The presentations were entirely positive - it seemed there were no real problems in Afghanistan - and my attempts to question what they considered to be their achievements were treated with amused, if polite, even deferential, condescension. They assured me that things had changed since ancient days when I saw service last century in Cyprus, Borneo and Vietnam in the British and Australian armies.

But some things have not changed: 448 members of the British armed forces have died in Afghanistan, some 400 of them killed in action. Nobody knows how many hundreds have been maimed or damaged, physically and mentally. Soldiers suffer and die when politicians order them to fight.
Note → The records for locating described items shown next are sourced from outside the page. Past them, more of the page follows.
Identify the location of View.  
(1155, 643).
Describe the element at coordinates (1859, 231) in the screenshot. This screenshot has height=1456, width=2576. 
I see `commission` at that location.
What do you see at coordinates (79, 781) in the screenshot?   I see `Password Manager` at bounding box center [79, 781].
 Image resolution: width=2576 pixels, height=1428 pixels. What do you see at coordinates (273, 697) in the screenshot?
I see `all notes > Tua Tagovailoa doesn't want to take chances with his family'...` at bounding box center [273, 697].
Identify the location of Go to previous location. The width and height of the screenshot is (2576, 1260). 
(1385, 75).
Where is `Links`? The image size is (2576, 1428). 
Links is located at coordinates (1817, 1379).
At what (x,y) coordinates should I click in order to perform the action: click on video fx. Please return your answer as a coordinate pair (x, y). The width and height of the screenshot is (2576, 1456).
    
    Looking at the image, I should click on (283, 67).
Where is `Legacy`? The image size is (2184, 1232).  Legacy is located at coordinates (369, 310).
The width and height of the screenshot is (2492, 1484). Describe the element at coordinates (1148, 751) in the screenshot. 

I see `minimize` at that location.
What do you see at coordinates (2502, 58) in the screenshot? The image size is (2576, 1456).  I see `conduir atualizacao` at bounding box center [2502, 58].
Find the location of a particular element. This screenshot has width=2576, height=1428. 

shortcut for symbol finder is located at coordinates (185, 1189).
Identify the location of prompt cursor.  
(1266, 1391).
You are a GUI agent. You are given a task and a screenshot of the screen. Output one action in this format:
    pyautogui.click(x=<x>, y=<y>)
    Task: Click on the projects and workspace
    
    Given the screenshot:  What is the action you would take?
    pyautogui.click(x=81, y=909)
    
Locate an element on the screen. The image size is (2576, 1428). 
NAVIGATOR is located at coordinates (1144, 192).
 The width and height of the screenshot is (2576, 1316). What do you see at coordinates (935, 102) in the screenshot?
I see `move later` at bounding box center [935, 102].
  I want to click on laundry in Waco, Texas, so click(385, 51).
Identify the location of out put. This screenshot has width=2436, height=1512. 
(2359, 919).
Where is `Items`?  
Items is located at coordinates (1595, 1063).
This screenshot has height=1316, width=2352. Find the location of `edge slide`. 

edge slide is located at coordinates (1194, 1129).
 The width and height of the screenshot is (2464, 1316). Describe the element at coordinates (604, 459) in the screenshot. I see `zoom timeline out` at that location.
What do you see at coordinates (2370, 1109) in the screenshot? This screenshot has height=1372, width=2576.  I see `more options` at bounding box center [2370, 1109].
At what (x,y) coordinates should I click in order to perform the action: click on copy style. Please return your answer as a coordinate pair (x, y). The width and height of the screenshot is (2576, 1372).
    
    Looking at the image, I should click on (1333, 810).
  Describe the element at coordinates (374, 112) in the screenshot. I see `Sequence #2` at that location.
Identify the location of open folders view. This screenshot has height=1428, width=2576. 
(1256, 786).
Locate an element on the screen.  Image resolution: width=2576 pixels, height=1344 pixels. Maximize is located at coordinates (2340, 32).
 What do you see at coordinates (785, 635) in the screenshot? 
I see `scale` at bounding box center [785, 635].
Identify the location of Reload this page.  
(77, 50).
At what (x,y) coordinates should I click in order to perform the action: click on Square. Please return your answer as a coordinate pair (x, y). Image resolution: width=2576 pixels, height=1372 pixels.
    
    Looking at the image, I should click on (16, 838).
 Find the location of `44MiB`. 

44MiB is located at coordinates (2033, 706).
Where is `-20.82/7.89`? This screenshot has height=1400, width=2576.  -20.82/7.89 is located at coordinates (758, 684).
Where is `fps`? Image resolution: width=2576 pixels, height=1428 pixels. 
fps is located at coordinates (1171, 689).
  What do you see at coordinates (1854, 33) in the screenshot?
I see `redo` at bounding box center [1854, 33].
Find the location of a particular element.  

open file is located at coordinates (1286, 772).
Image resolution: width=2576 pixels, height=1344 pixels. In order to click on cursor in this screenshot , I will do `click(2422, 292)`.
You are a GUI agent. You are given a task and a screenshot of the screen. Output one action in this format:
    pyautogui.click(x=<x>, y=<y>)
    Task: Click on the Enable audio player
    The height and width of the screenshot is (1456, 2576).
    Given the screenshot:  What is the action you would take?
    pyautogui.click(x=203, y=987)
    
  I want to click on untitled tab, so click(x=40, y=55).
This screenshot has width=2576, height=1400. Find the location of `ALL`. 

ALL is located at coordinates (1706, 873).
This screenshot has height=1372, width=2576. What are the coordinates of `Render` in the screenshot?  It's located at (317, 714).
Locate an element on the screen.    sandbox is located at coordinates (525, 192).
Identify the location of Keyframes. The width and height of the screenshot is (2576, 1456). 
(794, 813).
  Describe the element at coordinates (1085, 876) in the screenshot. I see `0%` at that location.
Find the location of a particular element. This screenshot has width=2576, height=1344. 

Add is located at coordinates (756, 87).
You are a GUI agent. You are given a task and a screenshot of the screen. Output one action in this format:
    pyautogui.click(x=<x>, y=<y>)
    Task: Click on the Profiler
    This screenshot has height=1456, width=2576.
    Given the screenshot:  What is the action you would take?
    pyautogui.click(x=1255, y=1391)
But for what did they fight and die in Helmand?

In Helmand's fields the poppies blow
Between the craters, row on row,
That mark the bedlam; in the sky
The drones, still whistling, blitzing, fly
Scarce heard amid the screams below.

We are the Maimed and Dead. Short days
Ago we lived, felt dawn, saw sunset glow,
Loved and were loved, but suffered hell
In Helmand's fields.

We are limbless, mentally
Disturbed, deserted and forgot
By most save army charities.
You've broken faith with those who died

And none of you should sleep,
Though poppies grow
In Helmand's fields.

Brian Cloughley is a former soldier who writes on military and political affairs, mainly concerning the sub-continent. The fourth edition of his book A History of the Pakistan Army is to be published next month.